The Libtask.jl library provides write-on-copy data structures that are safe for use in Turing’s particle-based samplers. One data structure in particular is often required for use – the `TArray`

. The following sampler types require the use of a `TArray`

to store distributions:

`IPMCMC`

`IS`

`PG`

`PMMH`

`SMC`

If you do not use a `TArray`

to store arrays of distributions when using a particle-based sampler, you may experience errors.
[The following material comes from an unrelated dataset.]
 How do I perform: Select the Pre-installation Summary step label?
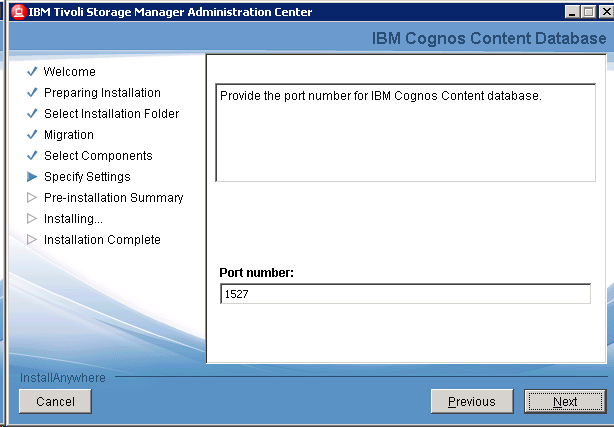tap(113, 198)
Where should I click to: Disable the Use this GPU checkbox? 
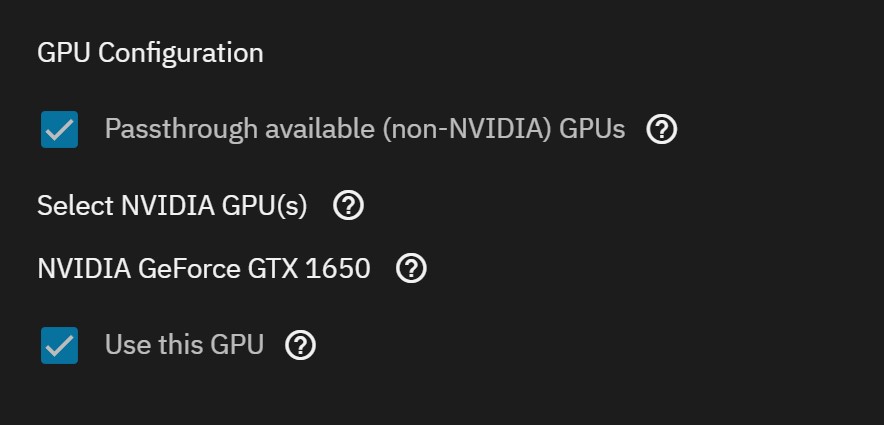pyautogui.click(x=59, y=346)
Here is an example of how the `TArray`

(using a `TArray`

constructor function called `tzeros`

) can be applied in this way:

```
# Turing model definition.
@model BayesHmm(y) = begin
# Declare a TArray with a length of N.
s = tzeros(Int, N)
m = Vector{Real}(undef, K)
T = Vector{Vector{Real}}(undef, K)
for i = 1:K
T[i] ~ Dirichlet(ones(K)/K)
m[i] ~ Normal(i, 0.01)
end
# Draw from a distribution for each element in s.
s[1] ~ Categorical(K)
for i = 2:N
s[i] ~ Categorical(vec(T[s[i-1]]))
y[i] ~ Normal(m[s[i]], 0.1)
end
return(s, m)
end;
```

### Changing Default Settings

Some of Turing.jl’s default settings can be changed for better usage.

#### AD Chunk Size

Turing.jl uses ForwardDiff.jl for automatic differentiation, which uses forward-mode chunk-wise AD. The chunk size can be manually set by `setchunksize(new_chunk_size)`

; alternatively, use an auto-tuning helper function `auto_tune_chunk_size!(mf::Function, rep_num=10)`

, which will profile various chunk sizes. Here `mf`

is the model function, e.g. `gdemo(1.5, 2)`

, and `rep_num`

is the number of repetitions during profiling.

#### AD Backend

Since #428, Turing.jl supports `Flux.Tracker`

as backend for reverse mode autodiff. To switch between `ForwardDiff.jl`

and `Flux.Tracker`

, one can call function `setadbackend(backend_sym)`

, where `backend_sym`

can be `:forward_diff`

or `:reverse_diff`

.

#### Progress Meter

Turing.jl uses ProgressMeter.jl to show the progress of sampling, which may lead to slow down of inference or even cause bugs in some IDEs due to I/O. This can be turned on or off by `turnprogress(true)`

and `turnprogress(false)`

, of which the former is set as default.